Data on locating words and elements
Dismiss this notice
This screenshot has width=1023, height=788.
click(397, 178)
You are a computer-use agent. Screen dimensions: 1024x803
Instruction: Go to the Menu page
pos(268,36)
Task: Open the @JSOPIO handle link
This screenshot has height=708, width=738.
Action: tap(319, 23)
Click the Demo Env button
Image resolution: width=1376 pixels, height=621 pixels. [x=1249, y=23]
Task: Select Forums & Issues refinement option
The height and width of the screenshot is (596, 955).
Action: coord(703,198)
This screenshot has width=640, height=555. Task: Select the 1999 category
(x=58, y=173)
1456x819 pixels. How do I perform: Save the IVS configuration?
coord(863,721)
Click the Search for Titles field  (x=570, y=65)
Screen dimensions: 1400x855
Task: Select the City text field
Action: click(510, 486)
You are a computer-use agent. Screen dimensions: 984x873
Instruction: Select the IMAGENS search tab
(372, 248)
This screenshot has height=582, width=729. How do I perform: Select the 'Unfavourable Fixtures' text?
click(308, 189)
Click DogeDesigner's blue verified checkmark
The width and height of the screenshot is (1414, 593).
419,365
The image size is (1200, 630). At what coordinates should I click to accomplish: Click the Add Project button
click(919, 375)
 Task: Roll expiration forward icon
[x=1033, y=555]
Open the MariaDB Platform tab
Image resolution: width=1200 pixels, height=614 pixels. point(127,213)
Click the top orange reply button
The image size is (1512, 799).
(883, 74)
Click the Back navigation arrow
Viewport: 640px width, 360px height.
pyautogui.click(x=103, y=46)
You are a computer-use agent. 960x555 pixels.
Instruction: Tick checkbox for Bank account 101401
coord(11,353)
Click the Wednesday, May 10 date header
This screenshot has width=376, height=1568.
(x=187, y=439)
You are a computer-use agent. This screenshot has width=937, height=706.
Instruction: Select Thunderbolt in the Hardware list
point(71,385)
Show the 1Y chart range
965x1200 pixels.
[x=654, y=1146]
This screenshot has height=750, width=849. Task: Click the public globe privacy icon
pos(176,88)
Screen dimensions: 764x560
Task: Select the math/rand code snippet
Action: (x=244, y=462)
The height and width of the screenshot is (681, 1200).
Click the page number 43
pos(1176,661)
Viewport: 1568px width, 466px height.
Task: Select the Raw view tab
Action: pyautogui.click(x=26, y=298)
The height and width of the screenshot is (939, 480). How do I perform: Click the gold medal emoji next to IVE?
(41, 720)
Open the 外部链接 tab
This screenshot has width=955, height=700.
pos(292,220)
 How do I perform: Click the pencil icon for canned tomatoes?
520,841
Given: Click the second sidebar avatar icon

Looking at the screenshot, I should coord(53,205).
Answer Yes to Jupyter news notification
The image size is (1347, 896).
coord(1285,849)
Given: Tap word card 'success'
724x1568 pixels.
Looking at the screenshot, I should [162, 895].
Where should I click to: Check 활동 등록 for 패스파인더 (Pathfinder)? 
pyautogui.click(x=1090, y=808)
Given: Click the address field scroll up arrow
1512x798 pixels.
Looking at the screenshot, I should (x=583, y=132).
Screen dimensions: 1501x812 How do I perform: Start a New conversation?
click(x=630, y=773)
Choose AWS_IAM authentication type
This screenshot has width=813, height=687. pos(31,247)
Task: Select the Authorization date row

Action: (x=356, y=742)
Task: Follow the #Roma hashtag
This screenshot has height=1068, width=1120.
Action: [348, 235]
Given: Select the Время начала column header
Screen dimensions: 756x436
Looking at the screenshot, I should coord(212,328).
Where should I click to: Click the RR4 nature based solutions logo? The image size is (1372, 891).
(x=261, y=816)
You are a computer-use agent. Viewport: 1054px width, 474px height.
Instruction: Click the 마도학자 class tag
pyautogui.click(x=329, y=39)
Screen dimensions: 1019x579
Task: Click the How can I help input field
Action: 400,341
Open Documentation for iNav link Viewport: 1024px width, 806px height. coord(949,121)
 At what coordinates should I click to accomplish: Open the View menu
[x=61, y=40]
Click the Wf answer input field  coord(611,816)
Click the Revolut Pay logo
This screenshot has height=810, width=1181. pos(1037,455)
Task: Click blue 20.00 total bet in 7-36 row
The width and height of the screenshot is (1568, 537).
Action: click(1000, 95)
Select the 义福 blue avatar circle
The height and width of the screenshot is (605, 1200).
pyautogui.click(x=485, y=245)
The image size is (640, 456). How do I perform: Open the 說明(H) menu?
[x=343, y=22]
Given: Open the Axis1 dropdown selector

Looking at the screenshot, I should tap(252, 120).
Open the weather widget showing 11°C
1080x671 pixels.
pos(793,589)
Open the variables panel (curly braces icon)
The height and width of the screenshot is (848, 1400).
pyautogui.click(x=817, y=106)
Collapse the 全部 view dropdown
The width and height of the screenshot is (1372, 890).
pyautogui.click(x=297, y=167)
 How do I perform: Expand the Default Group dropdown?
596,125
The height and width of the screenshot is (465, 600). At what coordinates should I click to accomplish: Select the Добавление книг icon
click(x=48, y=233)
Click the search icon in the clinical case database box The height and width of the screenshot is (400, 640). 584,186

PROBLEM REQUIREMENTS >>
Swap every "Given" for "Prompt" in the data between the lines holding "How do I perform: Click the pencil" and "This screenshot has height=810, width=1181.", inclusive. Return only those lines, with nothing else altered.

RESPONSE >>
 How do I perform: Click the pencil icon for canned tomatoes?
520,841
Prompt: Click the second sidebar avatar icon

Looking at the screenshot, I should coord(53,205).
Answer Yes to Jupyter news notification
The image size is (1347, 896).
coord(1285,849)
Prompt: Tap word card 'success'
724x1568 pixels.
Looking at the screenshot, I should [162, 895].
Where should I click to: Check 활동 등록 for 패스파인더 (Pathfinder)? 
pyautogui.click(x=1090, y=808)
Prompt: Click the address field scroll up arrow
1512x798 pixels.
Looking at the screenshot, I should (x=583, y=132).
Screen dimensions: 1501x812 How do I perform: Start a New conversation?
click(x=630, y=773)
Choose AWS_IAM authentication type
This screenshot has width=813, height=687. pos(31,247)
Task: Select the Authorization date row

Action: (x=356, y=742)
Task: Follow the #Roma hashtag
This screenshot has height=1068, width=1120.
Action: [348, 235]
Prompt: Select the Время начала column header
Screen dimensions: 756x436
Looking at the screenshot, I should coord(212,328).
Where should I click to: Click the RR4 nature based solutions logo? The image size is (1372, 891).
(x=261, y=816)
You are a computer-use agent. Viewport: 1054px width, 474px height.
Instruction: Click the 마도학자 class tag
pyautogui.click(x=329, y=39)
Screen dimensions: 1019x579
Task: Click the How can I help input field
Action: 400,341
Open Documentation for iNav link Viewport: 1024px width, 806px height. coord(949,121)
 At what coordinates should I click to accomplish: Open the View menu
[x=61, y=40]
Click the Wf answer input field  coord(611,816)
Click the Revolut Pay logo
This screenshot has height=810, width=1181. pos(1037,455)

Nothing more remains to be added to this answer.